Unlike his party’s previous nominees for the Oval Office, the biographically-neglected Watson — a man who liked to defy the odds and once surprised everybody by garnering a remarkable 332,173 votes in a hopelessly long-shot bid for Los Angeles district attorney — knew how to get attention.

In one widely-reported publicity stunt, he even managed to send his wife, Maude, on a tour of the White House to prepare a list of alterations she would make when he became president.  “We’ve already planned for a redecorating scheme when the Democrats move out,” he told reporters in late July.

Claude and Maude couldn’t wait to take up residence in the grand, but neglected mansion.

Though prevented from voting for himself, Watson garnered a relatively impressive 103,489 votes in 33 states that year — the party’s strongest showing in a presidential election since 1920, shortly after the enactment of national prohibition — while finishing sixth nationally, barely 36,000 votes behind the Socialist Party’s widely-recognized Norman M. Thomas who was waging his sixth and final bid for the presidency.

It was the last time a Prohibition candidate for the presidency surpassed the 100,000-vote threshold.

It was also a noticeable improvement over the nearly 75,000 votes cast for Watson as the party’s nominee in 1944 — a year when he and the Socialist Party’s Thomas easily fended off little-known Pennsylvania steelworker Edward A. Teichert, the Socialist Labor Party’s nominee, in their battle for third-place bragging rights.

Watson, then nearly an octogenarian, briefly sought the Prohibition Party’s presidential nomination again in 1964.

32 thoughts on “Time Capsule: Prohibition Party’s 1948 Candidate for President Barred From Voting for Himself

  1. Traditionalist

    He may have had a point, perhaps the failure of prohibition was a failure of enforcement. That’s certainly been the case in the unnecessary and disastrous surrender in the ostensible war against drugs, which is very much winnable, as President Duterte is once again proving in the Philippines. Likewise, Vietnam could have and should have been won.

    But, in retrospect, if I had been old enough to vote in 1948, Strom Thurmond would be my choice. As with 1968, when we came a lot closer to actually getting it done, enough votes in the upper south to win their electoral votes could have sent the election to the House, which could have allowed Thurmond, or even more plausibly Wallace 20 years later, to extract enough concessions from the eventual winner to end the disaster of forced desegregation and federal overreach along with all the tremendous harm they have done our nation in all the decades since.

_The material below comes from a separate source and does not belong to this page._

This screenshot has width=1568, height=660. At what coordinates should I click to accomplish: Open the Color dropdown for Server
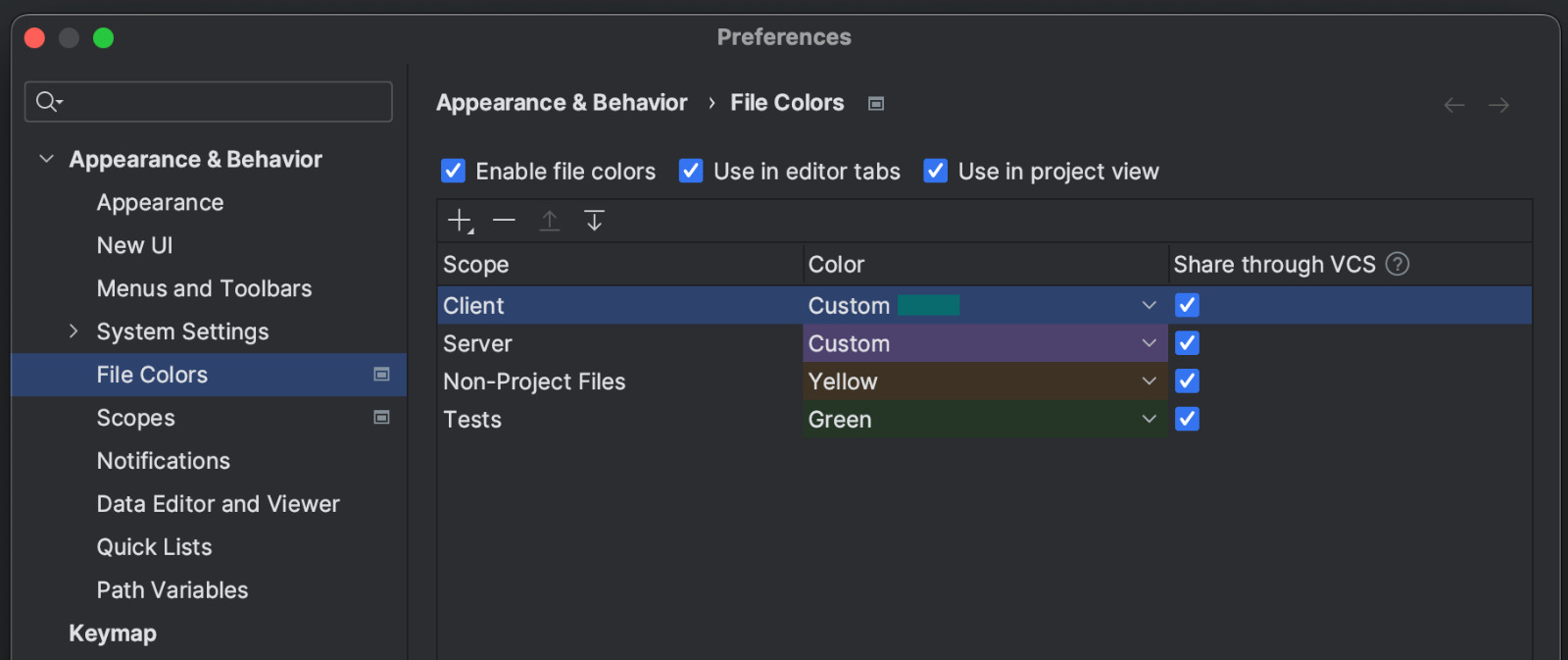[x=1149, y=343]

    In 1968, victory was well within sight. Wallace ignored the advice of all his advisors and neglected the winnable “border states” in favour of reaching the White working class in the North and West, and although he did well in the early polls there – for example winning a plurality of White steelworkers in Chicago – Nixon clawed them back with the stick of the wasted vote and the carrot of some watered down law and order rhetoric. Wallace could have gone all the way in 1972, as well, winning both the primaries and general election, but for a would be assassin who maimed him. He was never the same since.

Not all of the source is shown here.